The study, which was limited to 30 participants and conducted by a third-party lab, is being presented by Juul at the Global Forum on Nicotine in Warsaw. The trial is one of the many medical studies Juul is commissioning as it prepares to apply for approval from the Food and Drug Administration in 2022. Vose said Juul, which paid for the study, has seven clinical trials underway.

Juul is facing increased scrutiny over the company's marketing practices as teen use reaches epidemic levels. It's also come under scrutiny for an ad campaign that encourages adult smokers to "make the switch" to its nicotine pods, even though there was no independent data supporting their ability to help people quit or on the impact from long-term use.

The research is intended to help allay some of those concerns.
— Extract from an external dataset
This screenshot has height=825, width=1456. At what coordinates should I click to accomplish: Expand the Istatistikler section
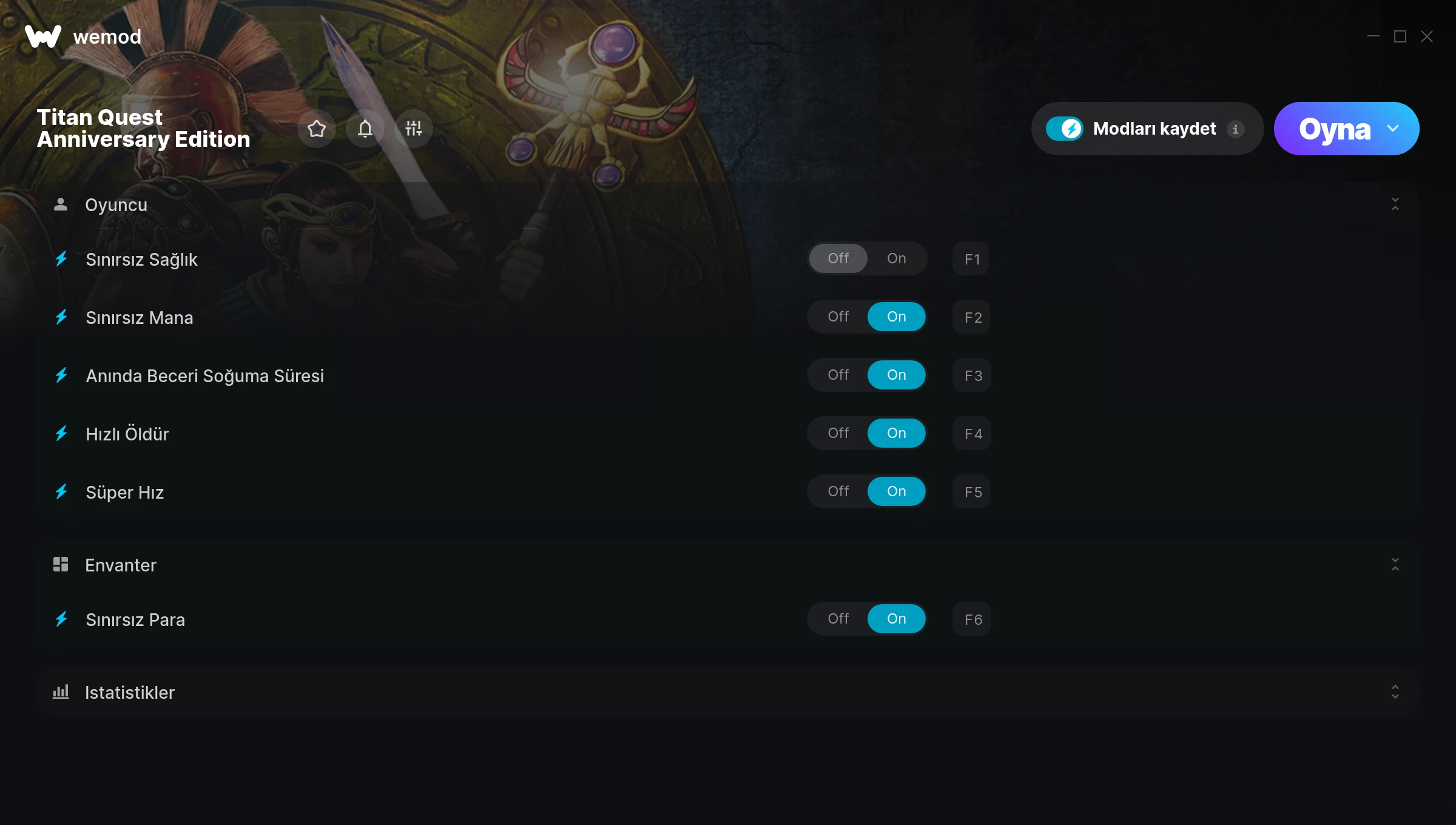pos(1395,692)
"We have a very deep and broad research group and research portfolio and this result adds to the other results that we've produced thus far," Vose said. "So, we're producing a steady cadence of evidence that, you know, is held to the standard of empirical study design, peer review and then ultimately to publication in scientific journals. That helps establish the impact of these products."

The study found heightened levels of propylene glycol, a key ingredient in e-liquids, in air exhaled by e-cigarette users compared with secondhand smoke. However, secondhand emissions of nicotine produced by e-cigarettes were 91% to 95% less than those produced by smoking, the study found.

"Compared to cigarettes, this is a substantially lower amount of nicotine," Vose said. "On the individual level it is, I would put forward, it's a very, very, very low amount of nicotine."

Vose said propylene glycol is used as a carrier for nicotine in e-liquids and that the FDA has recognized the substance as generally safe for oral and dermal use. Vose said propylene glycol on its own does not carry any special respiratory hazards. Juul said it has commissioned research to better understand the substance's health effects.

In the study, researchers tested 30 adult smokers who said they smoked at least 10 cigarettes a day. The participants were divided into three groups of 10 and assigned to three different environments: residential, office and hospitality spaces.

The groups used one of three products — a Juul, a Vuse Solo e-cigarette and traditional cigarettes — for four hours in each of the environments. The area's air quality was assessed before they vaped or smoked and after.

Researchers analyzed the chemicals exhaled after participants took 10 puffs of a vape pen or cigarette. The results were compared with samples from sessions where the participants used sham products.

The authors of the study noted that various background chemicals in the surrounding environment could have factored into the results.

— CNBC's Angelica LaVito contributed to this report.